#### Records for the exercise ####

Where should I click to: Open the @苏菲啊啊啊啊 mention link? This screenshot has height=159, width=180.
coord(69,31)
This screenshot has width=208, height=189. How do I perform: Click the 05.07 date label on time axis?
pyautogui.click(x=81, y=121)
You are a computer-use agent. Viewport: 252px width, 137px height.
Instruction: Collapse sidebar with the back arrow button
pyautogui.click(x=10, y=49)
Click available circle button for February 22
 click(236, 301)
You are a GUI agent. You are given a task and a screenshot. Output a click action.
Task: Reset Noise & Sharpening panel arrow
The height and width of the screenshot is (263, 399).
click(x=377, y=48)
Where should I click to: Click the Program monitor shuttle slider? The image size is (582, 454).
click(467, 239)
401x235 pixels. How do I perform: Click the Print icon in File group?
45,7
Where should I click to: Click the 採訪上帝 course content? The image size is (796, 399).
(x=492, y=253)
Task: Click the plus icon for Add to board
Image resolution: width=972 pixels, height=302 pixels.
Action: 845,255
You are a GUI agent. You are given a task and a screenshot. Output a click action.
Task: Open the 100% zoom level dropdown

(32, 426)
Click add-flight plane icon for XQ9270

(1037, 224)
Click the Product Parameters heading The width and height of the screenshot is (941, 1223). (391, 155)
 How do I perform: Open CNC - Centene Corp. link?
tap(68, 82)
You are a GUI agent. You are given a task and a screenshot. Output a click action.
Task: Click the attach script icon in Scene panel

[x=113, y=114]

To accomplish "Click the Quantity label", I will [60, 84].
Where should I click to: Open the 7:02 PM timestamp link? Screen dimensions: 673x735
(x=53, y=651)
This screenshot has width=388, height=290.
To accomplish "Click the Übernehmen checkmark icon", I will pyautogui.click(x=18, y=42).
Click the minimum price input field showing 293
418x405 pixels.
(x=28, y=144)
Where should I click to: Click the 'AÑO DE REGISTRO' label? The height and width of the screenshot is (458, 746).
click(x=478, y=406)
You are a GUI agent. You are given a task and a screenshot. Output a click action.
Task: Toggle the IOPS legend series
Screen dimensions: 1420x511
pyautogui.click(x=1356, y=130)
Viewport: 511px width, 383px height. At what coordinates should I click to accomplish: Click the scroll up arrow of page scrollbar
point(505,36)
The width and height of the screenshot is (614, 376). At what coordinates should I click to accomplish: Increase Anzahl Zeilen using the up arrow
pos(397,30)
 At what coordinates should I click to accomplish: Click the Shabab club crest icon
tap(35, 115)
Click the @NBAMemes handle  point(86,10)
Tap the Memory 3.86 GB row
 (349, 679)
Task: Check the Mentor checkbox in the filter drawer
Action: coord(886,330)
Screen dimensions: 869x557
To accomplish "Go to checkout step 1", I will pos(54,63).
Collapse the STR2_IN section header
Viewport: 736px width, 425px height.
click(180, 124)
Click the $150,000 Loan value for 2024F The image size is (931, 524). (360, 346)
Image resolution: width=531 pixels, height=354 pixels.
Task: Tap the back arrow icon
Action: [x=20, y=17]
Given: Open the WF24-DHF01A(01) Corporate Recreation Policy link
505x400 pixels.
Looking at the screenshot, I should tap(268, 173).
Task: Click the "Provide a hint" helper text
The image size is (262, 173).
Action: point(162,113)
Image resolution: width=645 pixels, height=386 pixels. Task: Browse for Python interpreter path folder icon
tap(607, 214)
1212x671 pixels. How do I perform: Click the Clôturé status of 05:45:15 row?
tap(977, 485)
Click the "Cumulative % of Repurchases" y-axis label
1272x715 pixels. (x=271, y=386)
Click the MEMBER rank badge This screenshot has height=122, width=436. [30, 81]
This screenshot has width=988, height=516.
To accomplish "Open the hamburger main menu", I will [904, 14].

####

What the exercise asks:
Every record must appear in the answer exactly as it appears above.

Response box:
Where should I click to: Open the @苏菲啊啊啊啊 mention link? This screenshot has height=159, width=180.
coord(69,31)
This screenshot has width=208, height=189. How do I perform: Click the 05.07 date label on time axis?
pyautogui.click(x=81, y=121)
You are a computer-use agent. Viewport: 252px width, 137px height.
Instruction: Collapse sidebar with the back arrow button
pyautogui.click(x=10, y=49)
Click available circle button for February 22
 click(236, 301)
You are a GUI agent. You are given a task and a screenshot. Output a click action.
Task: Reset Noise & Sharpening panel arrow
The height and width of the screenshot is (263, 399).
click(x=377, y=48)
Where should I click to: Click the Program monitor shuttle slider? The image size is (582, 454).
click(467, 239)
401x235 pixels. How do I perform: Click the Print icon in File group?
45,7
Where should I click to: Click the 採訪上帝 course content? The image size is (796, 399).
(x=492, y=253)
Task: Click the plus icon for Add to board
Image resolution: width=972 pixels, height=302 pixels.
Action: 845,255
You are a GUI agent. You are given a task and a screenshot. Output a click action.
Task: Open the 100% zoom level dropdown

(32, 426)
Click add-flight plane icon for XQ9270

(1037, 224)
Click the Product Parameters heading The width and height of the screenshot is (941, 1223). (391, 155)
 How do I perform: Open CNC - Centene Corp. link?
tap(68, 82)
You are a GUI agent. You are given a task and a screenshot. Output a click action.
Task: Click the attach script icon in Scene panel

[x=113, y=114]

To accomplish "Click the Quantity label", I will [60, 84].
Where should I click to: Open the 7:02 PM timestamp link? Screen dimensions: 673x735
(x=53, y=651)
This screenshot has width=388, height=290.
To accomplish "Click the Übernehmen checkmark icon", I will pyautogui.click(x=18, y=42).
Click the minimum price input field showing 293
418x405 pixels.
(x=28, y=144)
Where should I click to: Click the 'AÑO DE REGISTRO' label? The height and width of the screenshot is (458, 746).
click(x=478, y=406)
You are a GUI agent. You are given a task and a screenshot. Output a click action.
Task: Toggle the IOPS legend series
Screen dimensions: 1420x511
pyautogui.click(x=1356, y=130)
Viewport: 511px width, 383px height. At what coordinates should I click to accomplish: Click the scroll up arrow of page scrollbar
point(505,36)
The width and height of the screenshot is (614, 376). At what coordinates should I click to accomplish: Increase Anzahl Zeilen using the up arrow
pos(397,30)
 At what coordinates should I click to accomplish: Click the Shabab club crest icon
tap(35, 115)
Click the @NBAMemes handle  point(86,10)
Tap the Memory 3.86 GB row
 (349, 679)
Task: Check the Mentor checkbox in the filter drawer
Action: coord(886,330)
Screen dimensions: 869x557
To accomplish "Go to checkout step 1", I will pos(54,63).
Collapse the STR2_IN section header
Viewport: 736px width, 425px height.
click(180, 124)
Click the $150,000 Loan value for 2024F The image size is (931, 524). (360, 346)
Image resolution: width=531 pixels, height=354 pixels.
Task: Tap the back arrow icon
Action: [x=20, y=17]
Given: Open the WF24-DHF01A(01) Corporate Recreation Policy link
505x400 pixels.
Looking at the screenshot, I should tap(268, 173).
Task: Click the "Provide a hint" helper text
The image size is (262, 173).
Action: point(162,113)
Image resolution: width=645 pixels, height=386 pixels. Task: Browse for Python interpreter path folder icon
tap(607, 214)
1212x671 pixels. How do I perform: Click the Clôturé status of 05:45:15 row?
tap(977, 485)
Click the "Cumulative % of Repurchases" y-axis label
1272x715 pixels. (x=271, y=386)
Click the MEMBER rank badge This screenshot has height=122, width=436. [30, 81]
This screenshot has width=988, height=516.
To accomplish "Open the hamburger main menu", I will [904, 14].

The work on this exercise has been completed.